Menurut Jonan, dengan adanya otonomi daerah dan penyusunan rencana tata ruang wilayah (RTRW) yang diserahkan kepada Pemerintah daerah/kota, peninjauan kembali RTRW penting dilakukan demi memastikan daerah-daerah yang layak dijadikan hunian tempat tinggal. “Perlu peninjauan secara saintifik atau keilmuan daerah mana yang bisa digunakan untuk hunian manusia dalam berbagai kegiatan,” katanya di kantor Kementerian ESDM, Jakarta, Jumat (12/10).

Jonan menegaskan, penyusunan RTRW di setiap Kabupaten/Kota, harus disertakan dengan analisa kegeologian melalui poin mitigasi bencana demi menghindari jumlah korban yang lebih besar apabila terjadi gempa bumi, gunung meletus dan tsunami.

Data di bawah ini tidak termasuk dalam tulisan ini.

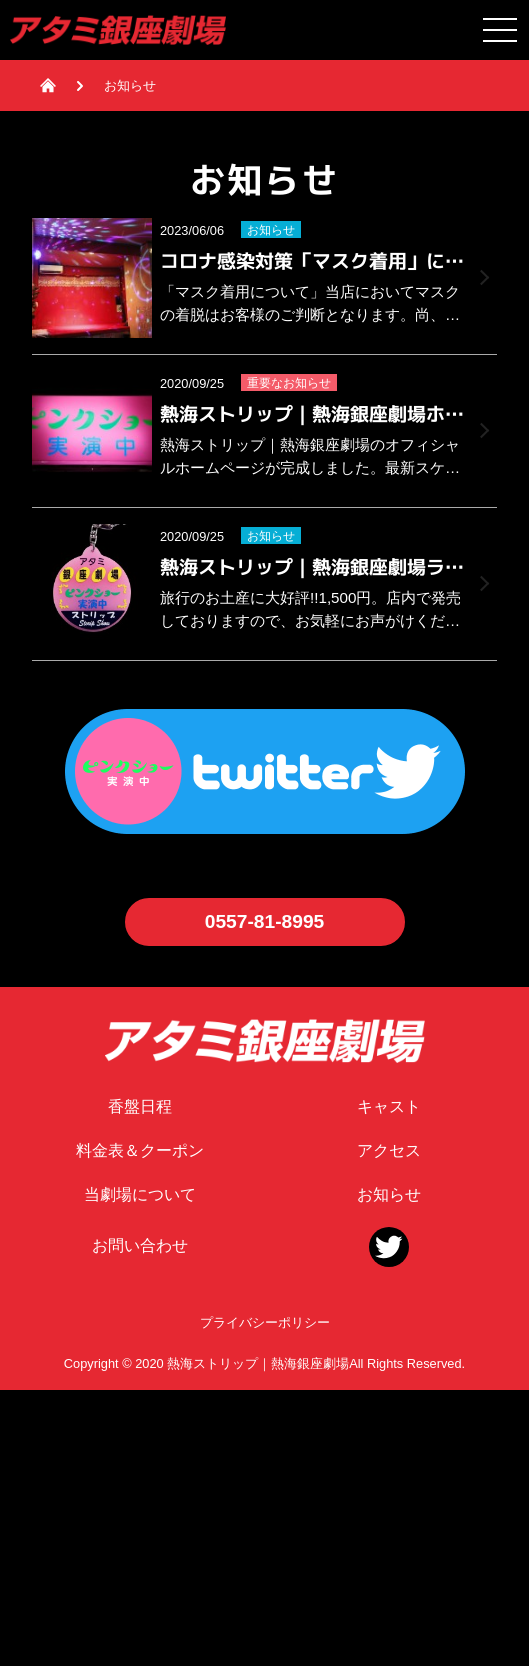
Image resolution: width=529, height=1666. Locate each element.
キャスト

“Sudah mulai dipikirkan kalau gempanya 7 Skala Richter (SR) akan berbeda ongkos (bangunan) dengan 6 SR. Bahkan gempa 9 SR bisa 2 sampai 3 kali lebih mahal,” tegasnya.

Ke depan, Jonan berharap ada institusi yang memegang otoritas dalam menginformasikan terkait wilayah layak huni berdasarkan kajian kegeologian. Terlebih secara keilmuan, aktivitas tektonik dan vulkanik dan besaran magnitudo belum bisa terdeteksi hingga saat ini.